SET PROBLEM A: Print every line of the records that follow the project funding passage verbatim, leaving out the pictures.

PASSAGE TO READ:
----------------

18. What is the exit strategy for repayment of loan or buy-out of equity partner?
The exit strategy will be either the sale of a factory as it nears the end of its predicted Life Cycleor or renovation of the factory and continue to receive dividends for share holders for anothor 20 years or more. Share holders may decide to sell their shares at any time. .
19. How much do you need for your project?
a. We are looking for $300 million USD for each group of four 50-production line factories.
b. We will consider $75 million USD for one 50-production line factory.
c. We will consider as a minimum $6 million USD for one smaller factory.
20. What type of funding are you looking for?
a. We are planning a Joint Venture project.
21. How much will the owner contribute?
a. The owner will contribute his patent which, by international law and policy, is assessed at 30% of the cost of the project.
22. How soon do you need funding?
a. On or before December 15, 2012 and up.
23. How much capital can the principals put into the project going forward?
This is a JV project. Capital will be from sales of jv shares to Investors. The Prinicipals will contribute the patent for the Reusable Recyclable Plastic Construction Template. The value of the patent is valued at 30% of the project cost according to international laws and policies..

----------------

SET PROBLEM B: Replace "owner" with "founder" and give the project funding passage from "a. We are planning" up to and including "project going forward?".

----------------

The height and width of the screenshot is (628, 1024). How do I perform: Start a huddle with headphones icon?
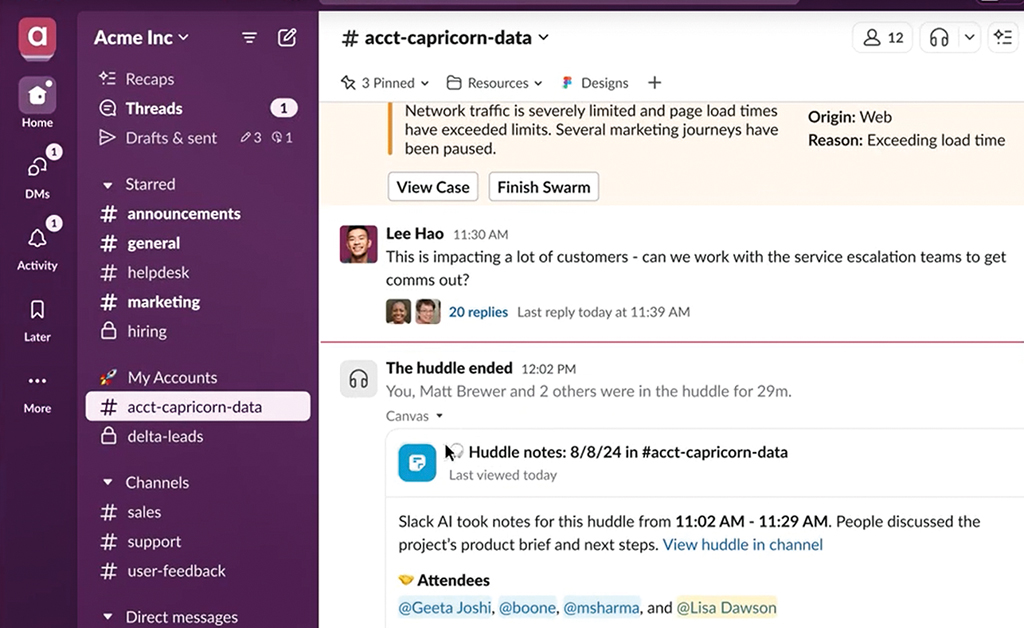938,38
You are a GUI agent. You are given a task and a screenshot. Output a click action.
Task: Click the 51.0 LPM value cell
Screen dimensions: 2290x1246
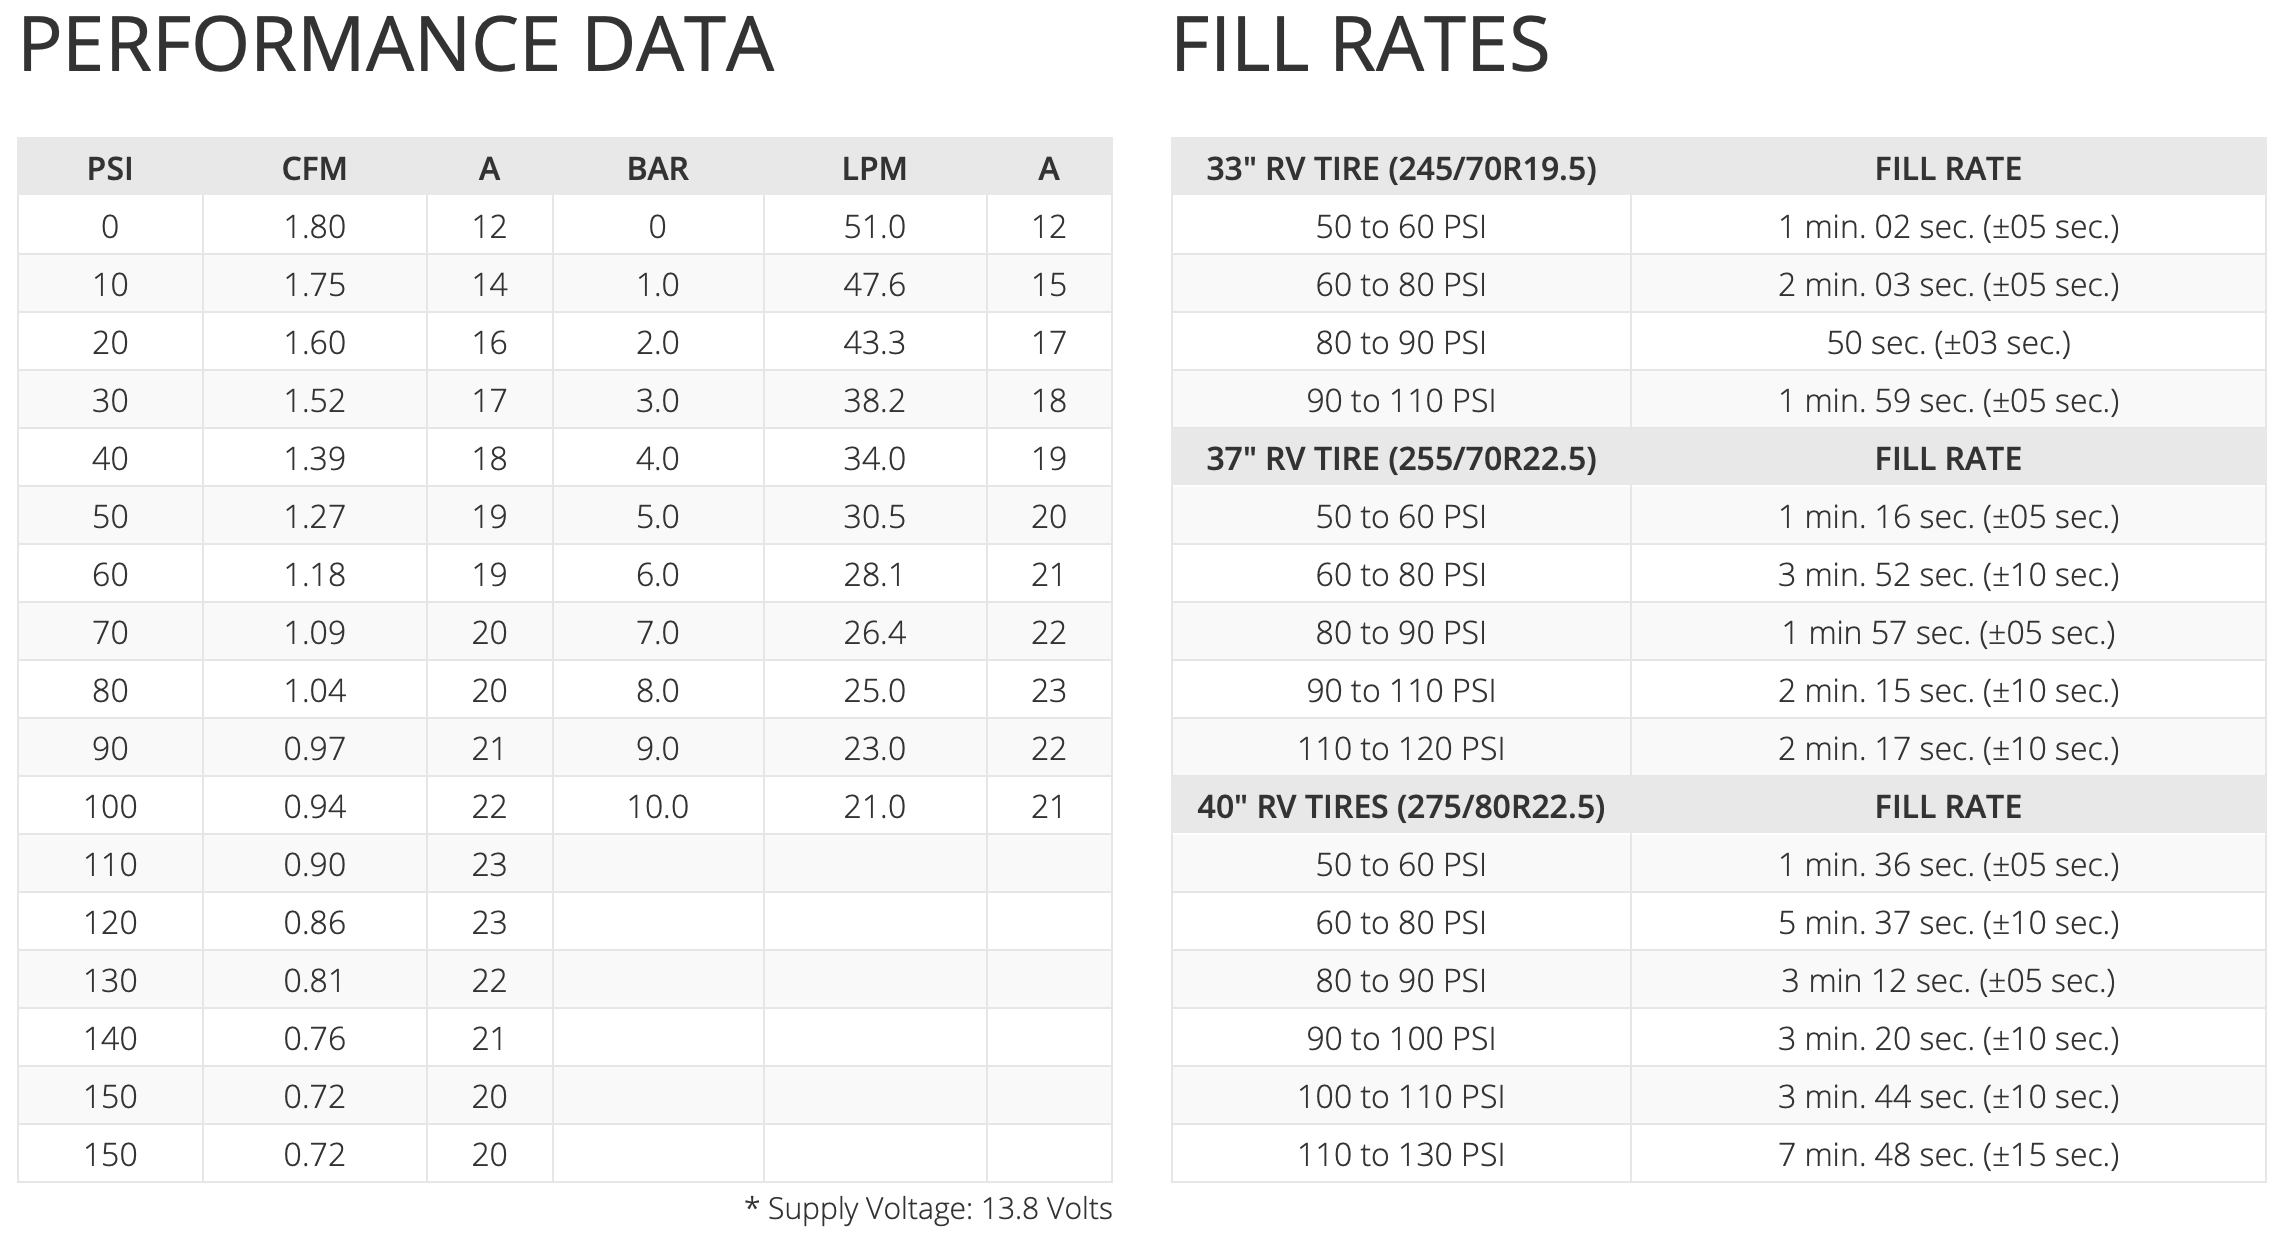[874, 226]
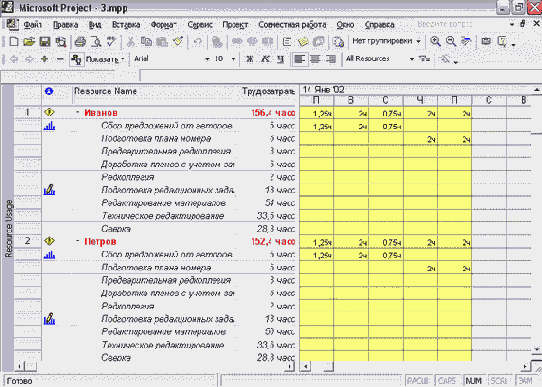The width and height of the screenshot is (542, 387).
Task: Click the Undo arrow icon
Action: pyautogui.click(x=198, y=42)
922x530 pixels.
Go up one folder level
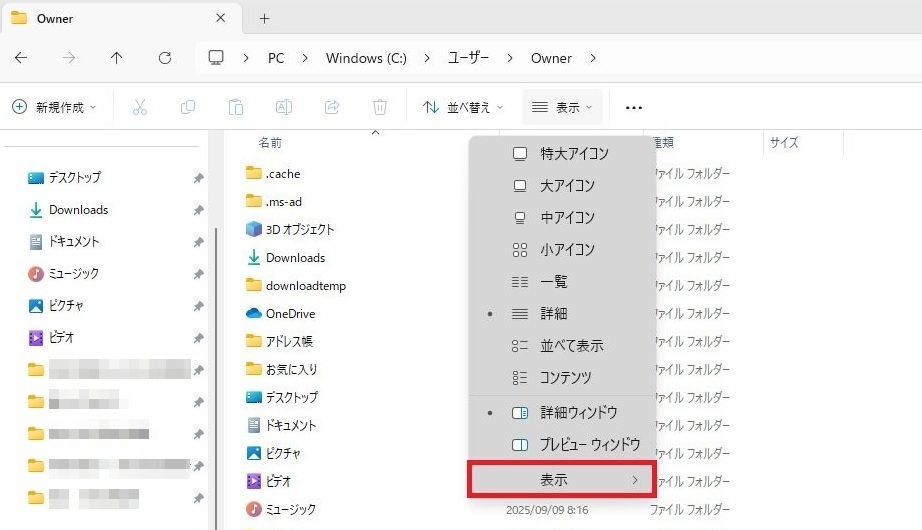(x=117, y=58)
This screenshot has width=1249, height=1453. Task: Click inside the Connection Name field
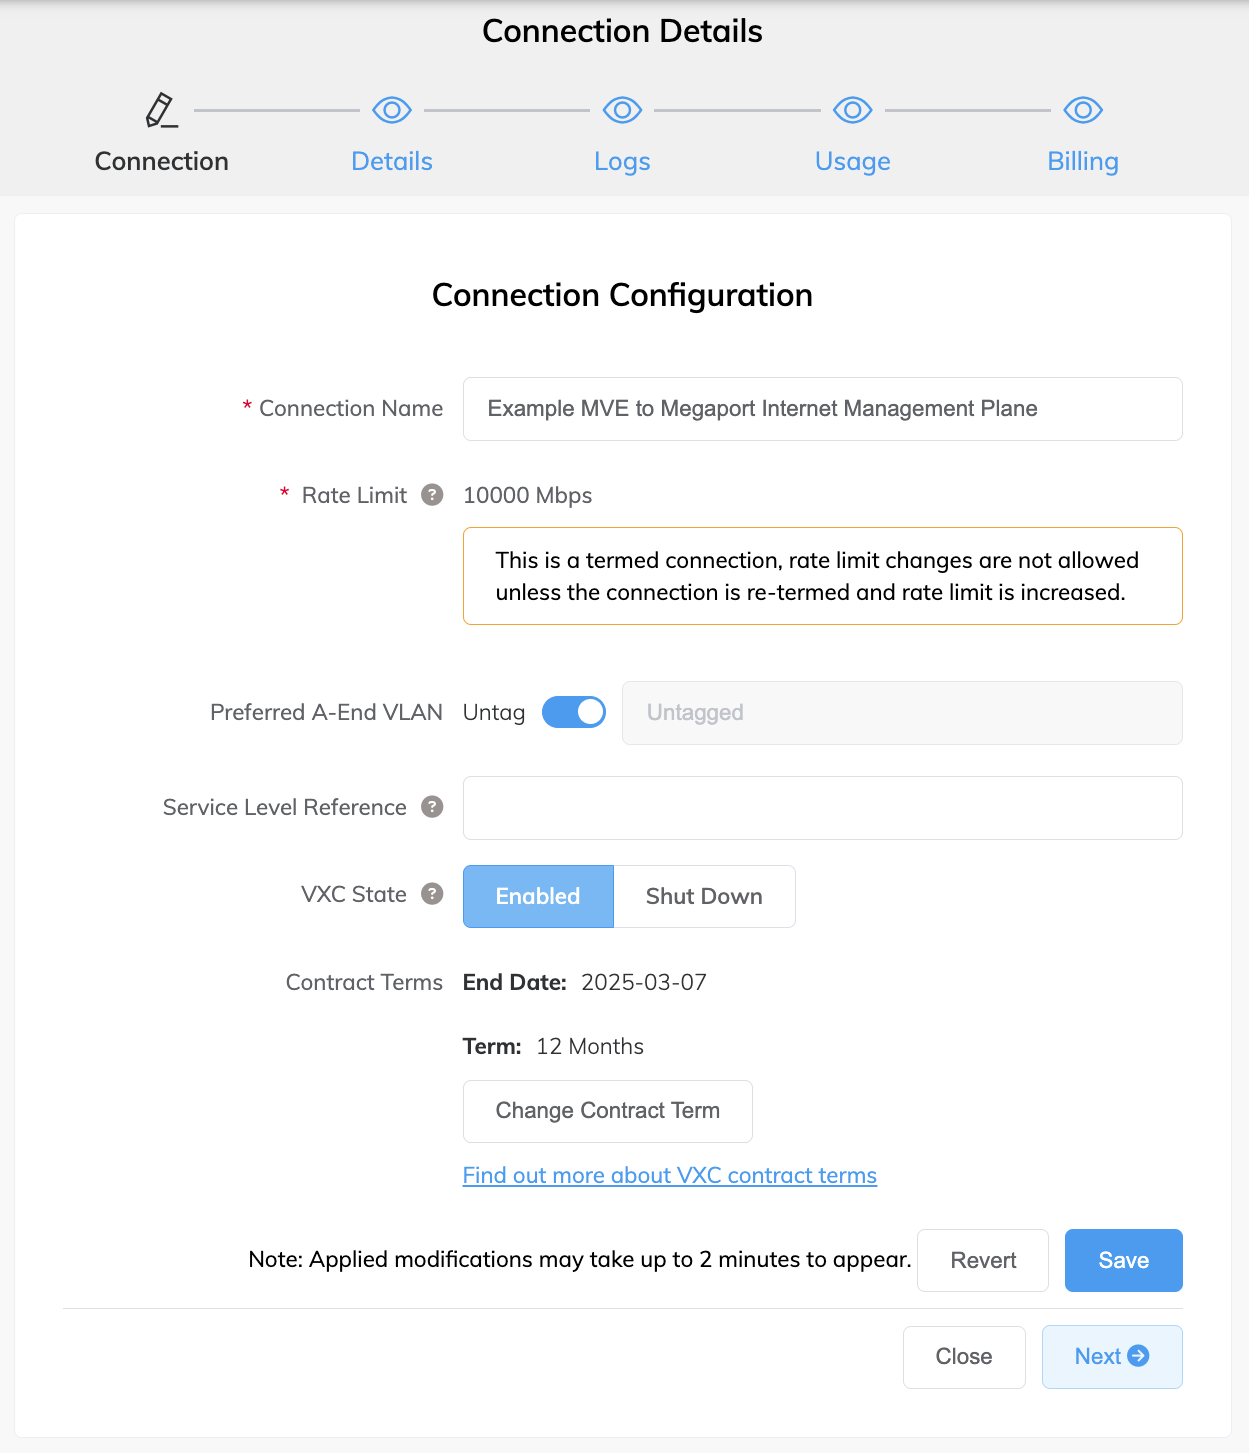822,408
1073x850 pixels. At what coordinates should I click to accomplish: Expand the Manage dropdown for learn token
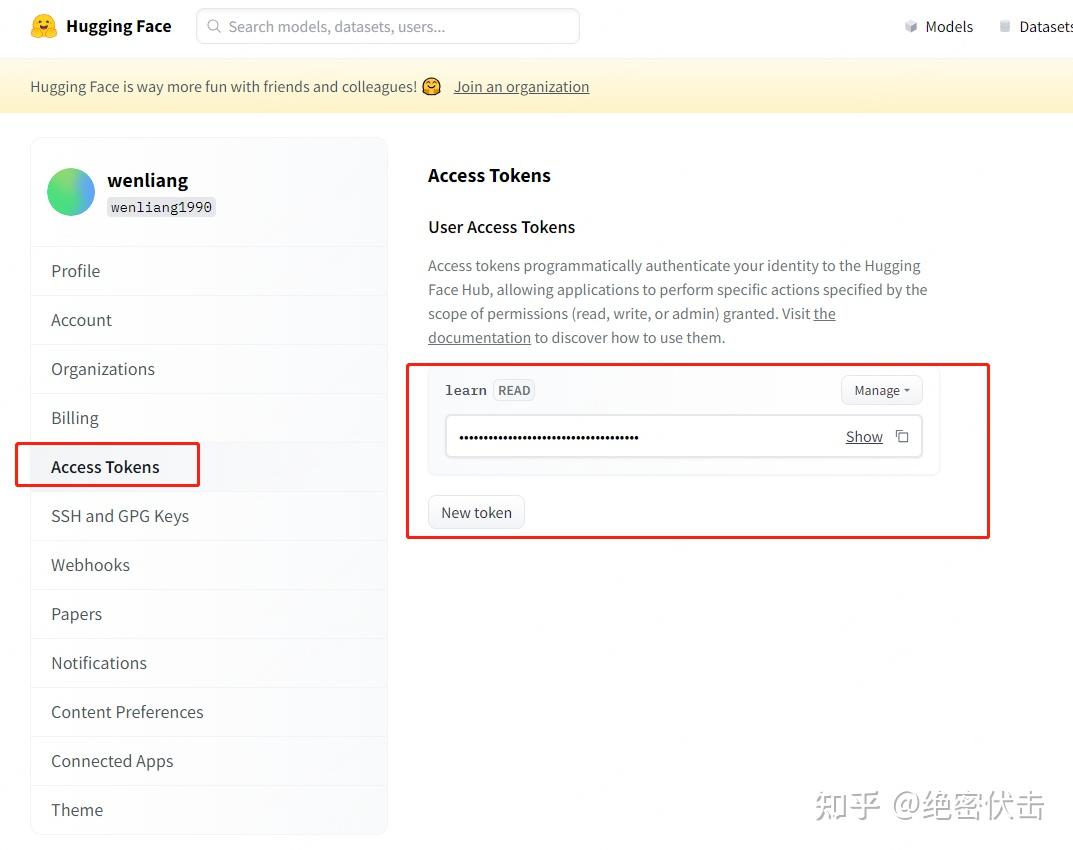click(x=881, y=390)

----------------

EXERCISE SOLUTION A:
The height and width of the screenshot is (628, 1024). How do I perform: Start a huddle with headphones icon?
938,38
You are a GUI agent. You are given a task and a screenshot. Output a click action.
Task: Click the 51.0 LPM value cell
Screen dimensions: 2290x1246
[874, 226]
The width and height of the screenshot is (542, 387).
Task: Click the Undo arrow icon
Action: pyautogui.click(x=198, y=42)
922x530 pixels.
Go up one folder level
(x=117, y=58)
This screenshot has width=1249, height=1453. Task: Click inside the Connection Name field
822,408
1073x850 pixels. At what coordinates should I click to accomplish: Expand the Manage dropdown for learn token
click(x=881, y=390)

EXERCISE SOLUTION B:
a. We are planning a Joint Venture project.
21. How much will the founder contribute?
a. The founder will contribute his patent which, by international law and policy, is assessed at 30% of the cost of the project.
22. How soon do you need funding?
a. On or before December 15, 2012 and up.
23. How much capital can the principals put into the project going forward?